Your objective: For this exercise, an exact copy is needed of only the lines from the one containing "Task: Click the show desktop button" through the end of the data, with pictures left out.

Record extracts:
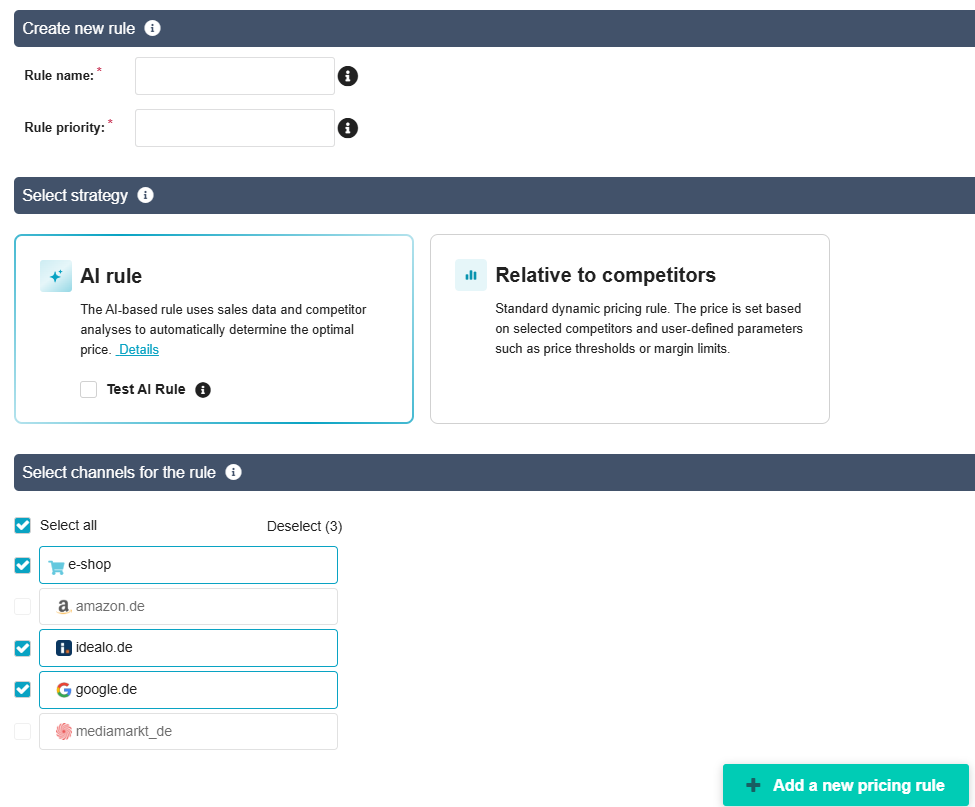Toggle the Select all checkbox
The image size is (975, 807).
coord(23,525)
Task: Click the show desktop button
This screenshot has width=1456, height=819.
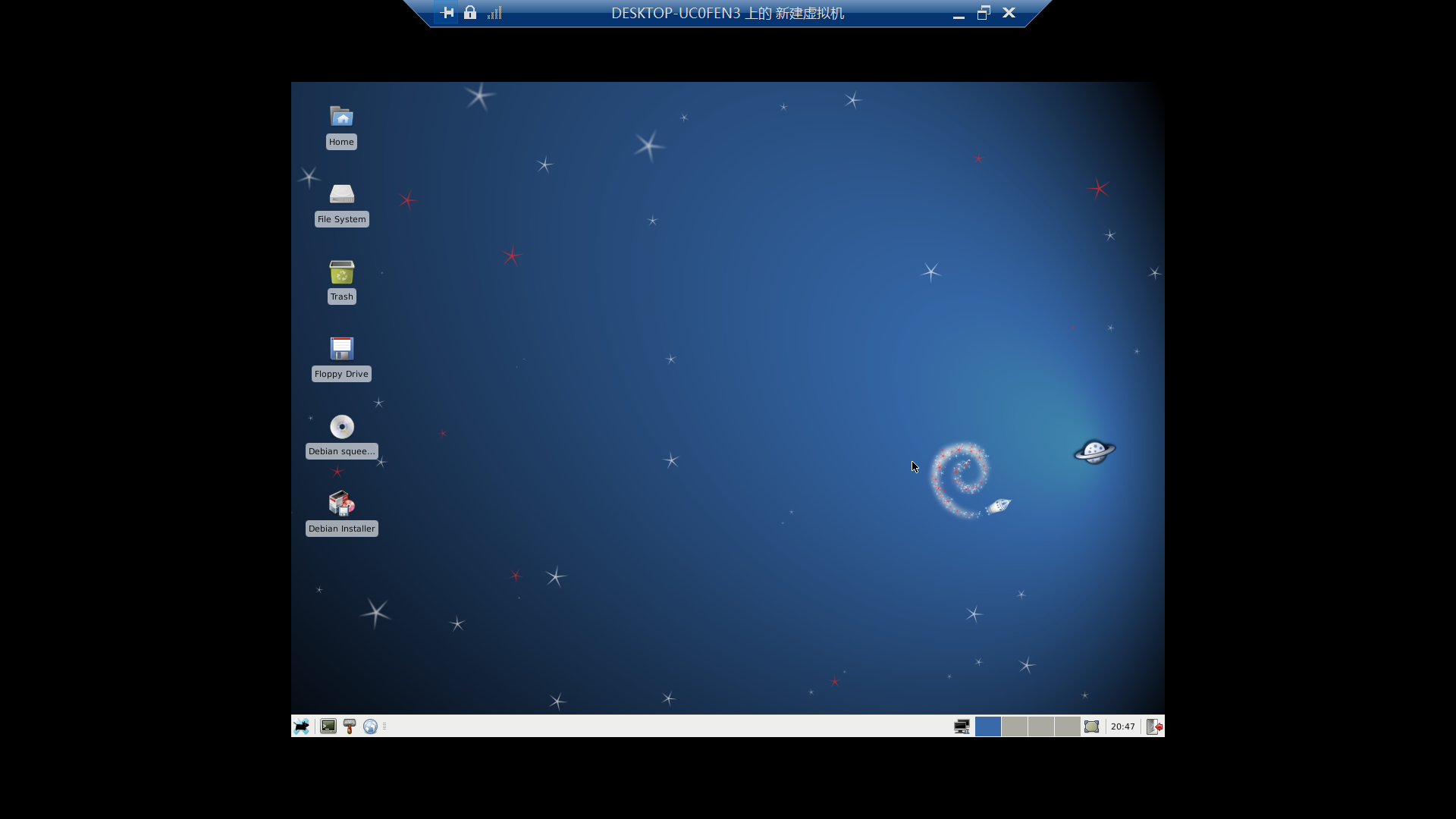Action: tap(1092, 725)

Exercise output:
Task: Click the show desktop button
This screenshot has width=1456, height=819.
Action: tap(1092, 725)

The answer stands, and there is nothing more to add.